Hey guys, I’m Bette Hochberger, CPA, CGMA, and today, I’ll be discussing the essential details of the 1099-NEC and 1099-MISC forms. Understanding these forms is crucial for freelancers, contractors, and businesses alike. So, let’s go ahead and break down their differences, important deadlines, and how to handle them efficiently.

What Are 1099-NEC and 1099-MISC Forms?

The 1099 forms are part of the IRS’s information return system, used to report various types of income other than wages, salaries, and tips. The two most common forms are:

– 1099-NEC (Nonemployee Compensation): Used specifically to report payments of $600 or more made to non-employees, such as independent contractors and freelancers.

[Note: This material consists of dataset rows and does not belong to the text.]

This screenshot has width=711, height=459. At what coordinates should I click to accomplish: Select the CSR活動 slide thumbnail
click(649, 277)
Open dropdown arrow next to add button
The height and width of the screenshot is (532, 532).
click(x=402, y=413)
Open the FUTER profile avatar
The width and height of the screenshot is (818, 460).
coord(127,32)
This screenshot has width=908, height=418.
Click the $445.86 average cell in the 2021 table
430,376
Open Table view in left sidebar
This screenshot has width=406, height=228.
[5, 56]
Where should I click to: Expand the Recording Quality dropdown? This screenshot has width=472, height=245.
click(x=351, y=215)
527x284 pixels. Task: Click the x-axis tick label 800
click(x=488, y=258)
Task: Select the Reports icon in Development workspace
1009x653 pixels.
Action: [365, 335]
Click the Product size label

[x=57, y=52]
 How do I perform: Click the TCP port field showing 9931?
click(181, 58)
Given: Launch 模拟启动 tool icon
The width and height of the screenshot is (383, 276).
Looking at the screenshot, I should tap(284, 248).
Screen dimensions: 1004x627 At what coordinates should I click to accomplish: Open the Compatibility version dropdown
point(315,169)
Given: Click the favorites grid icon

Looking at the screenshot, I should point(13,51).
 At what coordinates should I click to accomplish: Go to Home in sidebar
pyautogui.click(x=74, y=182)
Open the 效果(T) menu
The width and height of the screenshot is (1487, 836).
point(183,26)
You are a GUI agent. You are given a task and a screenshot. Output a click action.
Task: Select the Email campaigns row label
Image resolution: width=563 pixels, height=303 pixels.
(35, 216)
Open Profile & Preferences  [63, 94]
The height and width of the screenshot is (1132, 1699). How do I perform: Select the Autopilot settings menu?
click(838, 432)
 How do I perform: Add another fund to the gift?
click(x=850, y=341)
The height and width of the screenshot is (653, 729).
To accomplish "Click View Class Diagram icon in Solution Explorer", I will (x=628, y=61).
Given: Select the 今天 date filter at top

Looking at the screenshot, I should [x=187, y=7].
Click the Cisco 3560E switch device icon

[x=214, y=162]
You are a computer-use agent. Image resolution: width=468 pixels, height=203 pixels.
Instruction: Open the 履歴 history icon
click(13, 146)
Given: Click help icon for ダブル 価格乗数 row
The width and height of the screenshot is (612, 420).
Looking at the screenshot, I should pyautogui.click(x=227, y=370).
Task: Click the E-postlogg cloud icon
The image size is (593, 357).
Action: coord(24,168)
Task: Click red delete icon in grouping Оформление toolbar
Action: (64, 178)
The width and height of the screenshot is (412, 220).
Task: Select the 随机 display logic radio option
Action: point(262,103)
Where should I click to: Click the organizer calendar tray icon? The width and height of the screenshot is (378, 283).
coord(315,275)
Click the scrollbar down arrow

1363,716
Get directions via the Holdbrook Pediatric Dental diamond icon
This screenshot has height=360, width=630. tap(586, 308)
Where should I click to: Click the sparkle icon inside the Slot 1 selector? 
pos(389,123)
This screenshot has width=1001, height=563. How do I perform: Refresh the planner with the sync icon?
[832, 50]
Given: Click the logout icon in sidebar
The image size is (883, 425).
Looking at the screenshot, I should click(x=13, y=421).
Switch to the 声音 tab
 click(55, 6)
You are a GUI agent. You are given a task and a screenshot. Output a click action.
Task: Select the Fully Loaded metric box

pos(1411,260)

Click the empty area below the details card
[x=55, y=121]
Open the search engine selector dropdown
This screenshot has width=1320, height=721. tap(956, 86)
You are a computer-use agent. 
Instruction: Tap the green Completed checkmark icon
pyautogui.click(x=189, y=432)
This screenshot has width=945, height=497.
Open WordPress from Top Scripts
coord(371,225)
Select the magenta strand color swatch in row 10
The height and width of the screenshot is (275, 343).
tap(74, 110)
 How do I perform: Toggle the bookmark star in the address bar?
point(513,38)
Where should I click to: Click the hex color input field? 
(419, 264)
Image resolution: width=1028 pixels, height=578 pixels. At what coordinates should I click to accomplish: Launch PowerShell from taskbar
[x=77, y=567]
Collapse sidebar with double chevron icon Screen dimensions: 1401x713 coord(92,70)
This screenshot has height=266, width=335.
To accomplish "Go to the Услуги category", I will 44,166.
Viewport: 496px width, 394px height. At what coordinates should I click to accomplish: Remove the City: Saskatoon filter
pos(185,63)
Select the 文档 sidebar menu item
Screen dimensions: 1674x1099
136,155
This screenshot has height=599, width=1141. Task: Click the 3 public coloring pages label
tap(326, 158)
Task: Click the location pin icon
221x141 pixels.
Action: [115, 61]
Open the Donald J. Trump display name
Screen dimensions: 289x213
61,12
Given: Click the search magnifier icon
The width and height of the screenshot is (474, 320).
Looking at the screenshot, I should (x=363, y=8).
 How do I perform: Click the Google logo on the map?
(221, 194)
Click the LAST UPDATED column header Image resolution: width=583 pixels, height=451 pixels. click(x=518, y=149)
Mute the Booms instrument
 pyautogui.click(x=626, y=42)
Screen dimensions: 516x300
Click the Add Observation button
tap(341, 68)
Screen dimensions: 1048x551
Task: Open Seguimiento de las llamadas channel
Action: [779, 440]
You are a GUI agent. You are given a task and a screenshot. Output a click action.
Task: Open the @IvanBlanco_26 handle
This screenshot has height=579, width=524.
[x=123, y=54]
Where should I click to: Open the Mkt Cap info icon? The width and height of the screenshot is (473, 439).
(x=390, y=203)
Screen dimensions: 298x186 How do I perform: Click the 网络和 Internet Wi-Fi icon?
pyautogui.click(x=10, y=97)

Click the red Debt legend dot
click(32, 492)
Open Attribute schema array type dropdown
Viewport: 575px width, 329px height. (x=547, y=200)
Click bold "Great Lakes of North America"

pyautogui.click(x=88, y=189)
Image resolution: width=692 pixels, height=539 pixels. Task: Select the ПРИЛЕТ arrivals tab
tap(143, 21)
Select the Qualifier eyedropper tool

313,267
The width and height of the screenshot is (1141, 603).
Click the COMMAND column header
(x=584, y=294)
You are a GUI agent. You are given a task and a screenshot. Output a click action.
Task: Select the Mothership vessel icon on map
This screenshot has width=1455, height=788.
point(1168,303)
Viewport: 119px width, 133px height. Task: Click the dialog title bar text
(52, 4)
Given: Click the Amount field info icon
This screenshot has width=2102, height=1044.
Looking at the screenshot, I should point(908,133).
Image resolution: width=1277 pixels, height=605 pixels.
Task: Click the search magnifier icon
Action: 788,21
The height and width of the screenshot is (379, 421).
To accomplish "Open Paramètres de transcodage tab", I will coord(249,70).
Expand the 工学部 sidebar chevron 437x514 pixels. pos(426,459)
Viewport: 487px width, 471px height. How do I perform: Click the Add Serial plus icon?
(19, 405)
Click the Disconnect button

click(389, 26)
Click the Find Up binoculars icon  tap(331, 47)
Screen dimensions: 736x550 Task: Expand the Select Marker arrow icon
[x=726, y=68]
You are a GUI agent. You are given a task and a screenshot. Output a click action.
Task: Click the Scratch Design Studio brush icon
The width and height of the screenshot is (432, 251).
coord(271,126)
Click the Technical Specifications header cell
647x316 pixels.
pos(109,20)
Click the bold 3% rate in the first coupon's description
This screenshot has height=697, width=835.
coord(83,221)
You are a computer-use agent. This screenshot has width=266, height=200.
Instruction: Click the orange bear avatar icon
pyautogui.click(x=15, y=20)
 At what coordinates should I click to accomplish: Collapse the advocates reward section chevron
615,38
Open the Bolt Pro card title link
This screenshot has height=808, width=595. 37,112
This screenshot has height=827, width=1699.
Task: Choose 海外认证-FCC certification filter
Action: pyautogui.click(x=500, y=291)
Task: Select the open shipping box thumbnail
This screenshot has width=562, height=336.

– 1099-MISC (Miscellaneous Income): Used for various types of income, including rent, royalties, prizes, and other payments not covered by the 1099-NEC.

Key Differences Between 1099-NEC and 1099-MISC


– 1099-NEC: Exclusively for reporting nonemployee compensation.

– 1099-MISC: Covers miscellaneous income, including rent, royalties, and other forms of payment.

Box Placement

– 1099-NEC: Nonemployee compensation is reported in Box 1.

– 1099-MISC: Income categories have specific boxes (e.g., rent in Box 1, royalties in Box 2).

Filing Requirements

– 1099-NEC: Required if you paid $600 or more to a nonemployee in a year.

– 1099-MISC: Required if you made miscellaneous payments of $600 or more or $10 or more in royalties.


– 1099-NEC: Must be filed with the IRS and sent to recipients by January 31st.

– 1099-MISC: Must be sent to recipients by January 31st and filed with the IRS by March 31st if filing electronically (or February 28th if filing by paper).

How to Handle 1099-NEC and 1099-MISC Forms

Collect Information

Gather the necessary details from your contractors and payees, including name, address, and Taxpayer Identification Number (TIN). Use Form W-9 to request this information.

Determine the Right Form

Identify whether the payment is non-employee compensation (1099-NEC) or other miscellaneous income (1099-MISC).

Fill Out the Form

   – For 1099-NEC, report non-employee compensation in Box 1.

   – For 1099-MISC, report specific types of income in their respective boxes.

Send Copies to Recipients

Ensure recipients receive their copies by January 31st for both forms.

File with the IRS

   – Submit the 1099-NEC to the IRS by January 31st.

   – File the 1099-MISC with the IRS by March 31st if filing electronically, or by February 28th if filing by paper.

Common Pitfalls to Avoid

– Incorrect Form Selection: Ensure you distinguish correctly between nonemployee compensation and other types of income.

– Missing Information: Double-check the accuracy of the TIN and other details provided by contractors and payees.

– Late Filing: Adhere to the deadlines to avoid penalties.